一方、『ヒカルの碁』に出てくる登場人物は、「ゲーム」から決して降りない。『ヒカルの碁』で徹底して争われるゲームは、端的にいえば「囲碁で最強を目指すゲーム」だろう。それは「神の一手」の希求と言い換えてもいいかもしれない。それに向けて歩みを進めるヒカルと佐為、そしてアキラなどなどの面々は、「ゲーム」を降りる発想はない。佐為が消えた後のヒカルの放心も、結局再び「ゲーム」の舞台に上ることを再び選びとるための準備でしかなかったと思うし。
描かれないところで葉瀬中囲碁部の面々なんかは「囲碁で最強を目指すゲーム」から降りているんだろうけど、それはあくまでヒカルの物語にとっては添え物でしかないんだから。その点、「卓球で最強を目指すゲーム」に命を賭ける男たちが、それでもそのゲームから降りる瞬間を温かく描いた『ピンポン』と対照をなすかもしれない。
神の一手を極めんとするヒカルを主人公にした以上、ゲームから降りる人間たちを描くことはできなかったんだろうと。それをしてしまっては、ヒカルのドラマは輝かないというか軸がぶれてしまうというか。
「奈瀬明日美の碁」―「ゲーム」と選択
しかし『ヒカルの碁』にも、「ゲーム」を降りるかもしれない人間たちのドラマは書きこまれている。それは単行本18巻、奈瀬明日美を主人公とした一篇。1部と2部の間奏曲の役割を担う18巻は、様々な登場人物にスポットを当てた短編集的な構成となっているんですが、奈瀬明日美をメインに据えた回が、まさしく半端者の「ゲーム」との葛藤を描きだした傑作回だと思うわけですよ。

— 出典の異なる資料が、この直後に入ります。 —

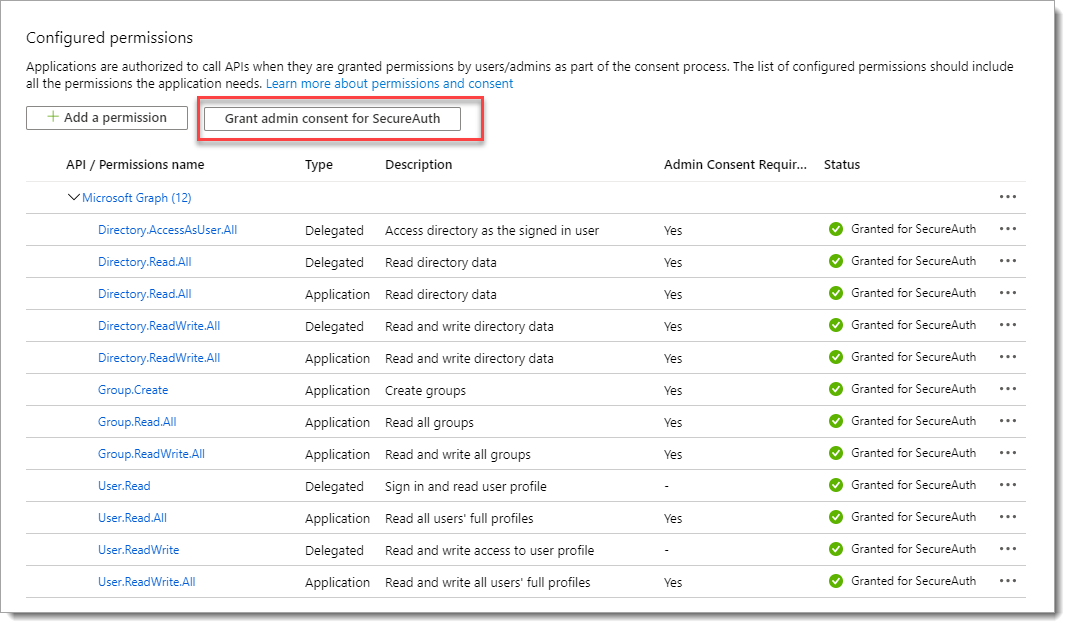The height and width of the screenshot is (628, 1070).
Task: Open Learn more about permissions and consent link
Action: point(389,84)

ヒカルがプロ試験に合格したのち、ライバルとして競い合ってきた院生たちは本編からフェードアウトしていく。奈瀬もそのフェードアウトした院生の一人なわけですが、彼女のその後が明らかになるのがこの一篇。
奈瀬は翌3月に院生をやめ大学受験に向かうという院生、飯島良との会話がきっかけに、年下のヒカルや和谷やらがプロ試験に合格したという事実になんとなく虚脱感を覚える。そこで彼女はこんなことをもらし、実際に院生研修をサボってデートに。
「あーあ、私もやめちゃおっかなァ、院生」
そのデートで囲碁に人生を賭けてきた自分と、「フツーの子」との世界の違いを思い知らされ、そして自分を魅了する囲碁の、そして「囲碁で最強を目指すゲーム」の魅力を再確認するわけだ。
奈瀬と「フツーの子」とのすれ違いなんかはコメディとしてフツーに楽しいと思うんですが、やっぱりこのお話のキモは彼女が、「囲碁にどうしようもなく惹かれる自分」を再発見する、というところだと思うんですよ。そしてこう宣言する。

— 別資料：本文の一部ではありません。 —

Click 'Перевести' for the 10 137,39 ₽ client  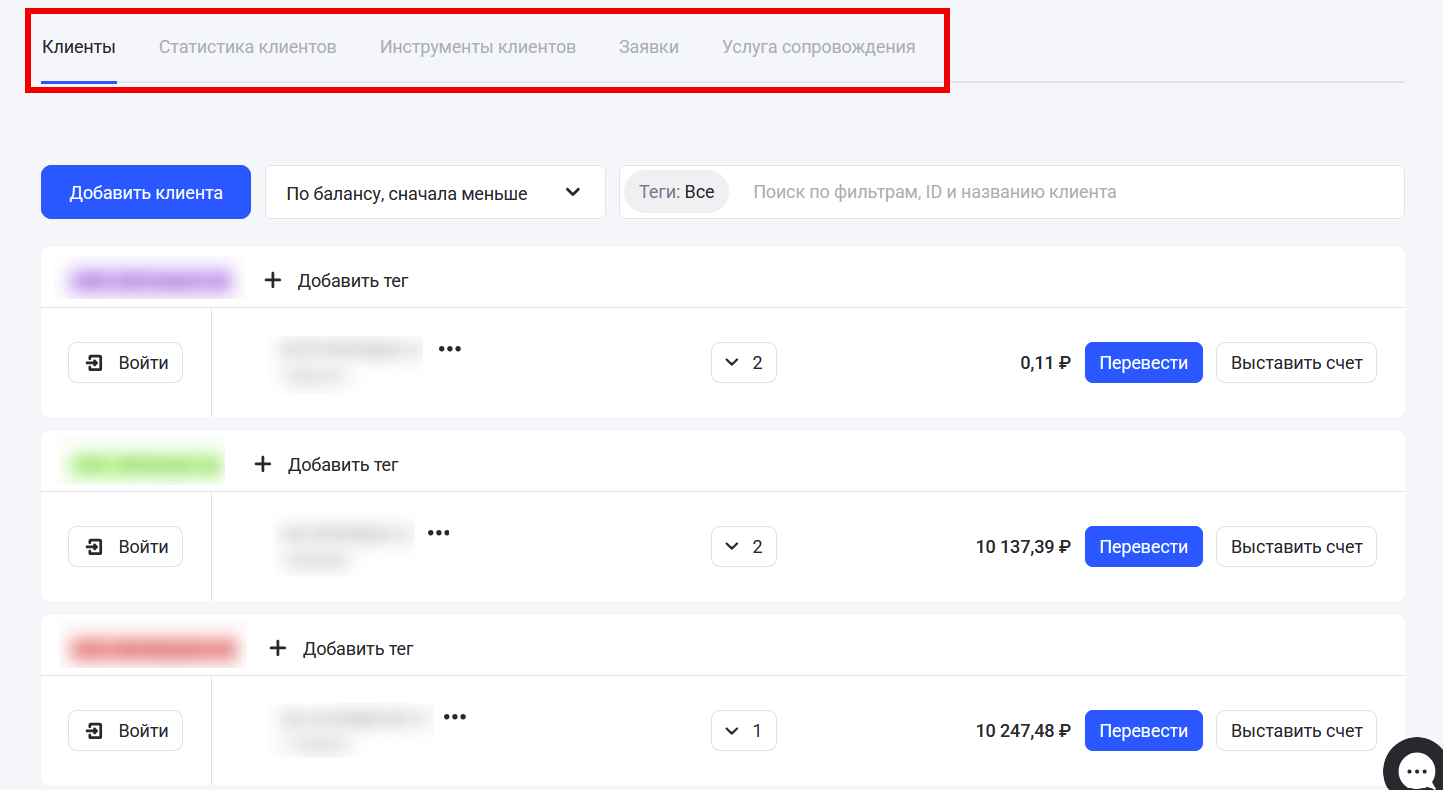pos(1143,547)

「フツーの子と付き合うの難しいわ。私当分院生でいる」
プロ試験を経て大きな挫折感を味わった彼女が、それでも院生であることを選び直す。多分彼女はプロにはなれなくて、囲碁で飯を食っていくことも難しいことも自分で痛いほどわかっている。それでも、院生でいる。多分それは、彼女にとって囲碁がこの上なく魅力的だから。
この彼女の選択に、どうしようもなく救われたような気がするんですね。別に、その道のプロになれなくたっていい。なれないことはわかっていても、それでも好きだから、「ゲーム」に関わり続ける。ある種のモラトリアムがここでは肯定的に描かれている気がして。だから僕も当分、といってもあと1年ちょっとしかありませんが、たとえ素晴らしい研究成果なんて残せなくても、研究者になれなくても修士の分際で何言ってんだって感じだと思うんですが、院生でいてみよっかな、なんて思ったりしたのでした。